╔══
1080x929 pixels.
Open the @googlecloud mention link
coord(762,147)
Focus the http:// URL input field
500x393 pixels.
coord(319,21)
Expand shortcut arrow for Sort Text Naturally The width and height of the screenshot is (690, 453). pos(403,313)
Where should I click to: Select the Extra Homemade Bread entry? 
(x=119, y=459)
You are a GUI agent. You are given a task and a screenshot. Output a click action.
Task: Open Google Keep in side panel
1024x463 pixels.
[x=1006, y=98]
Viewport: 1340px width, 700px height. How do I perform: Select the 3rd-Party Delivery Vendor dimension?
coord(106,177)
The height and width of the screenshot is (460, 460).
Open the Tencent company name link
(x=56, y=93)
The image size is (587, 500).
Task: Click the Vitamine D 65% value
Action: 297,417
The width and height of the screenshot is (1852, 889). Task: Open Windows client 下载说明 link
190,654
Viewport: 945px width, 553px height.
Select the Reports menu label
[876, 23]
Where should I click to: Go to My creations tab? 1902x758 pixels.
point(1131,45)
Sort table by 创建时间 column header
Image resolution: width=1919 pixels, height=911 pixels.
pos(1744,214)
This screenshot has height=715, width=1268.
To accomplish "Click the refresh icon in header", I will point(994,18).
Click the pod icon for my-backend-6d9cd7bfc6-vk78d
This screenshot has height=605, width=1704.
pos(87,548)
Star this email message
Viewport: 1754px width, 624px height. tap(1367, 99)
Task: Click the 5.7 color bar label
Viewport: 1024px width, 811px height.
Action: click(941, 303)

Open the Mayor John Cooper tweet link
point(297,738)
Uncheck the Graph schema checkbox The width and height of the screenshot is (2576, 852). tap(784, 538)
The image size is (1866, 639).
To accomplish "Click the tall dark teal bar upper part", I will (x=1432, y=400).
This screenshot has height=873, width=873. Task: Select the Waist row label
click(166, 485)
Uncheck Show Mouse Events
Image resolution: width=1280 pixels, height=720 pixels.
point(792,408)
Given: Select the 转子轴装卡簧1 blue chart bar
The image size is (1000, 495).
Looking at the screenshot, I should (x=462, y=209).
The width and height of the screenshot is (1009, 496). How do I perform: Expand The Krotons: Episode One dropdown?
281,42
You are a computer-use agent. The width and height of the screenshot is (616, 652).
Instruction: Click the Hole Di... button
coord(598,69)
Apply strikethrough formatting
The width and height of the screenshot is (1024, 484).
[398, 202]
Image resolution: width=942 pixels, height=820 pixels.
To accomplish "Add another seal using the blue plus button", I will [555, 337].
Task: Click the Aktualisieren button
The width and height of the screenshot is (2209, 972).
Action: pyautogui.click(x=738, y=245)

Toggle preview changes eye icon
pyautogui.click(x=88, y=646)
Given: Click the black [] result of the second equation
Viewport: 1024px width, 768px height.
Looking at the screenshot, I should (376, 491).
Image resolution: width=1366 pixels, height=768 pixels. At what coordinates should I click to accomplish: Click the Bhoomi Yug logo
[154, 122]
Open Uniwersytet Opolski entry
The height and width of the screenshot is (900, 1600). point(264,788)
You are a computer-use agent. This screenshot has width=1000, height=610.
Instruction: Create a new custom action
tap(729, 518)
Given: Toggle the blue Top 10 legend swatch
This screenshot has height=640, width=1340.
╚══
> _Your task_
Please give back the records exactly as written, beginning at the first line and including the line that holds "Expand shortcut arrow" as the last.

> _Solution for this problem_
1080x929 pixels.
Open the @googlecloud mention link
coord(762,147)
Focus the http:// URL input field
500x393 pixels.
coord(319,21)
Expand shortcut arrow for Sort Text Naturally The width and height of the screenshot is (690, 453). pos(403,313)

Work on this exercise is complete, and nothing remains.